A Promise Kept: A Wedding In Haiti
Bestselling author Julia Alvarez fulfills "One of those big-hearted promises you make that you never think you'll be called on to deliver someday."
"A Wedding In Haiti" by Julia Alvarez is the true story of a promise kept despite differences in country and culture. Julia makes a long journey from her Vermont home to attend a friend Piti's wedding all the way in Haiti.
Cover Courtesy Algonquin Books
In a story that travels beyond borders and between families, acclaimed Dominican novelist and poet Julia Alvarez reflects on the joys and burdens of love—for her parents, for her husband and for a young Haitian boy known as Piti. A Wedding In Haiti (Algonquin Books, 2012) is an intimate, true account of a promise kept. Alvarez takes us on a journey into experiences that challenge our way of thinking about history and how it can be reimagined when people from two countries—traditional enemies and strangers—become friends. The following excerpt is taken from Chapter 1, “Going to Piti’s Wedding in Haiti.”
Circa 2001, the Mountains of the Dominican Republic
My husband and I have an ongoing debate about how old Piti was when we first met him. I say Piti was seventeen at the most. My husband claims he was older, maybe nineteen, even possibly twenty. Piti himself isn’t sure what year we met him. But he has been working in the mountains of the Dominican Republic since he first crossed the border from Haiti in 2001 when he was seventeen years old.
Bill and I might have forgotten the year, but we distinctly remember the first time we met Piti. It was late afternoon, and we were driving past the barracks-type housing where he lived with half a dozen other Haitian workers on a neighboring farm. On the concrete apron in front, the group was horsing around, like young people having fun all over the world. Piti, whose name in Kreyòl means “little one,” was the smallest of the group, short and slender with the round face of a boy. He was putting the finishing touches on a small kite he was making.

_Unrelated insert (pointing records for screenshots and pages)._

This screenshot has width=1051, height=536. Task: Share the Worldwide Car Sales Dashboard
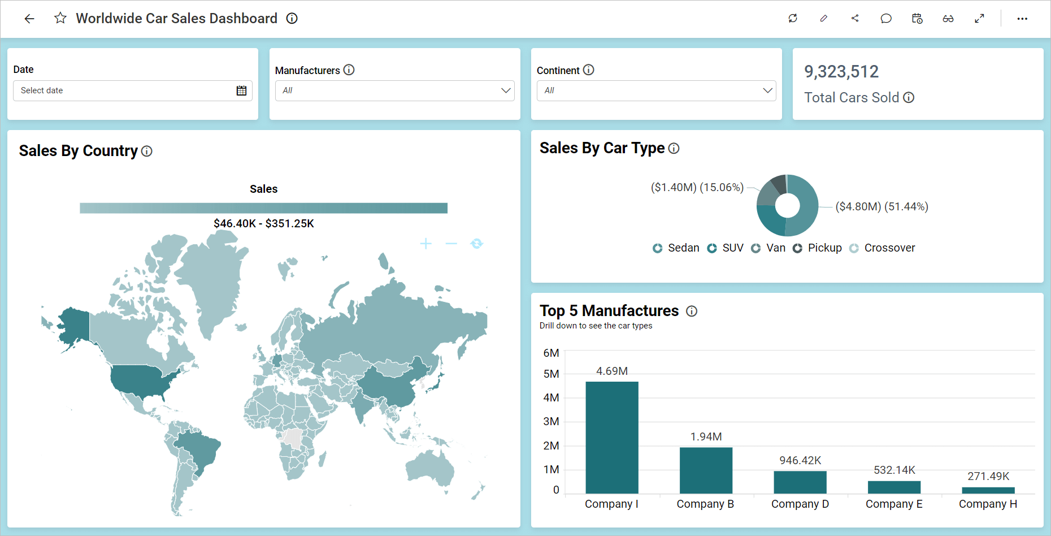[x=855, y=18]
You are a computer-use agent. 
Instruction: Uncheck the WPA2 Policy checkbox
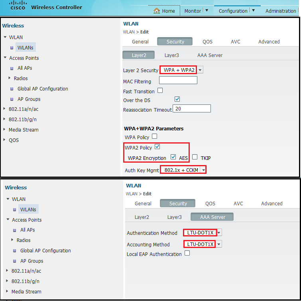point(157,147)
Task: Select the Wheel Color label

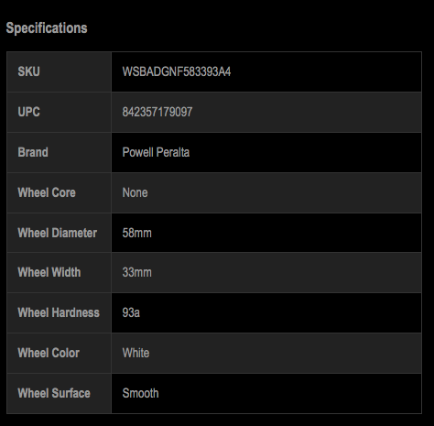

I asked Bill to stop the pickup, as I hadn’t seen one of these homemade chichiguas since I was a child. I tried to explain this to Piti, who at that point didn’t understand much Spanish. His response was to grin and offer me his kite. I declined and asked if I could take his picture instead.
On the next trip, I made a point of finding Piti so I could give him the photo in the small album I’d brought as a gift. You’d have thought I was giving him the keys to a new motorcycle. He kept glancing at the photo, grinning and repeating, “Piti, Piti!” as if to convince himself that he was the boy in the photo. Or maybe he was saying thank you. “Mèsi, mèsi” can sound like “Piti, Piti,” to an ear unused to Kreyòl.
A friendship began. Every trip I sought him out, brought him a shirt, a pair of jeans, a bag in which to cart his belongings back and forth on his periodic and dangerous crossings of the border.